**PROBLEM**: Without the pictures, can you quote each line below exactly?

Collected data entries
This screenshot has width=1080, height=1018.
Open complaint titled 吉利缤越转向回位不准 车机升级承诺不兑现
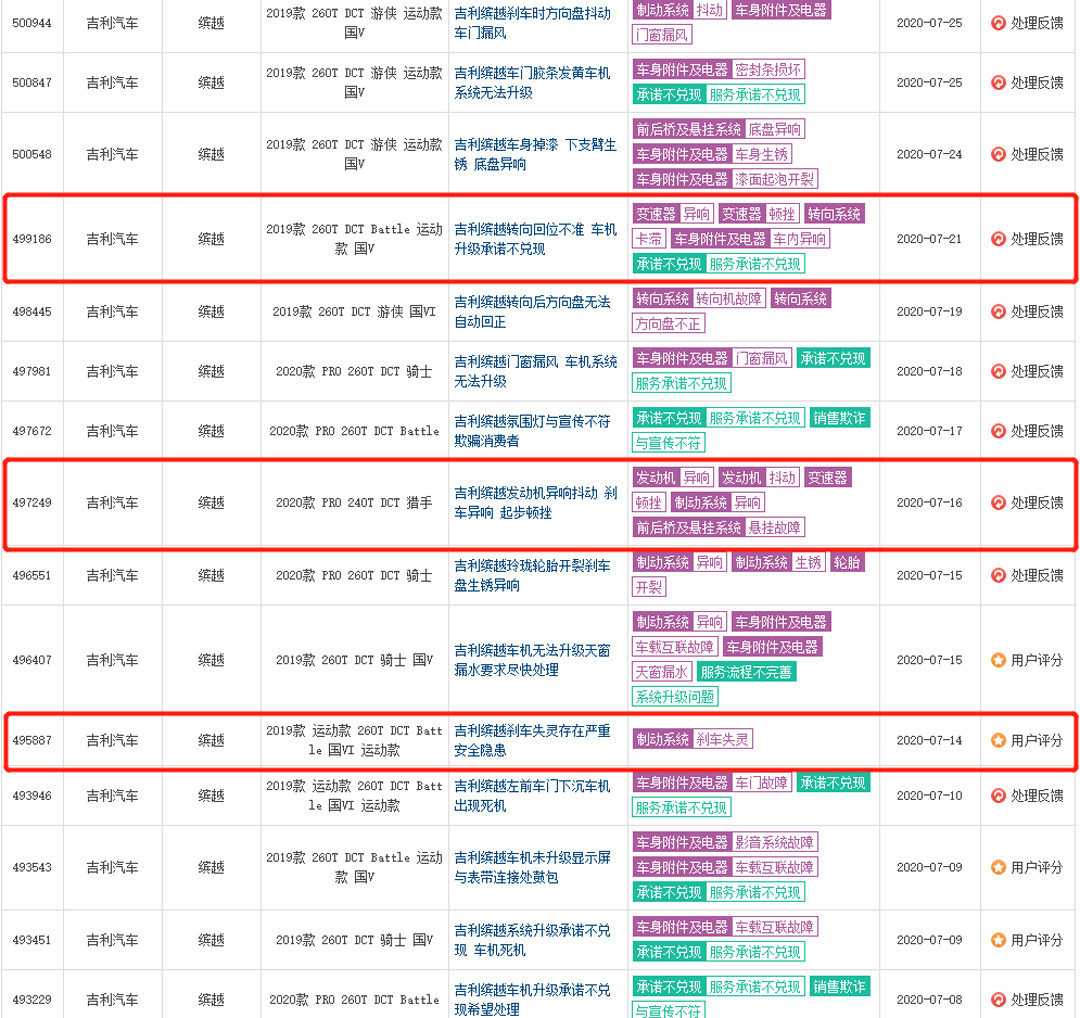535,239
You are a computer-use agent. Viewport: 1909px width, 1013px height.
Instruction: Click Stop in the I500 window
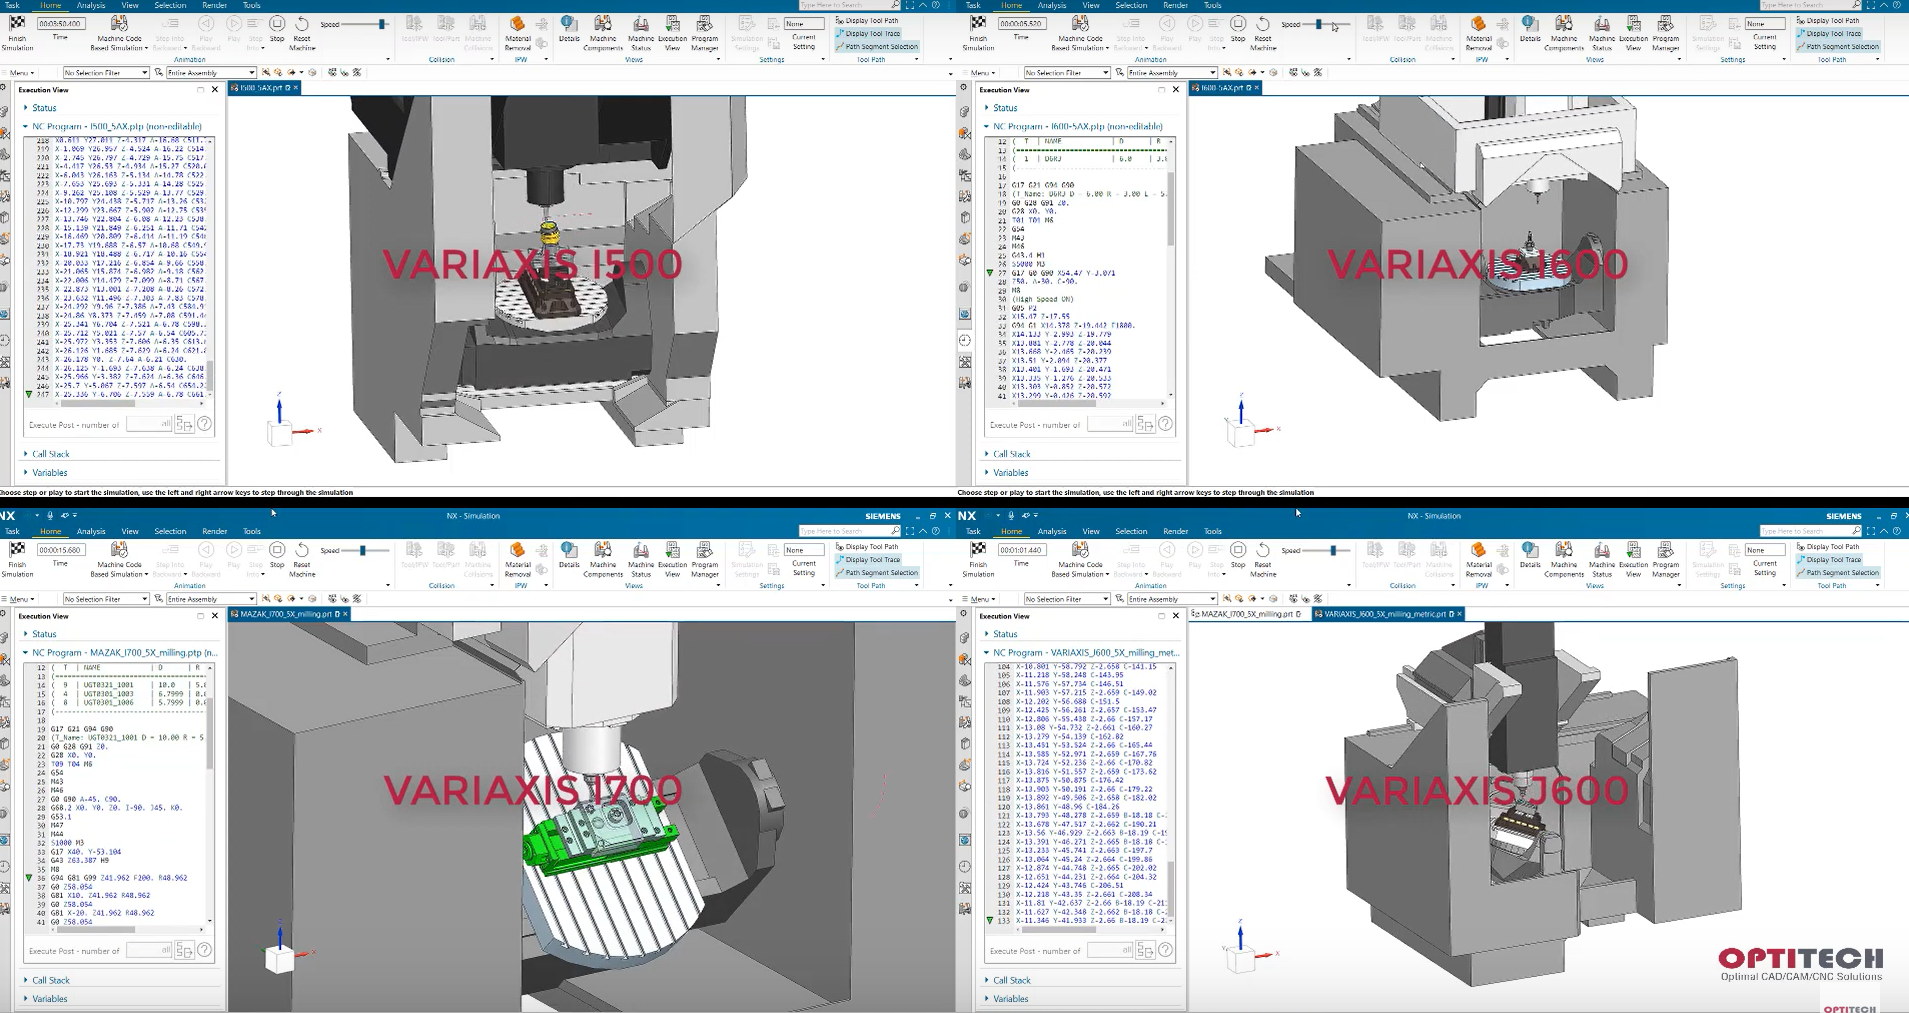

**WRITTEN ANSWER**:
This screenshot has width=1080, height=1018.
Open complaint titled 吉利缤越转向回位不准 车机升级承诺不兑现
535,239
You are a computer-use agent. Viewport: 1909px width, 1013px height.
Instruction: Click Stop in the I500 window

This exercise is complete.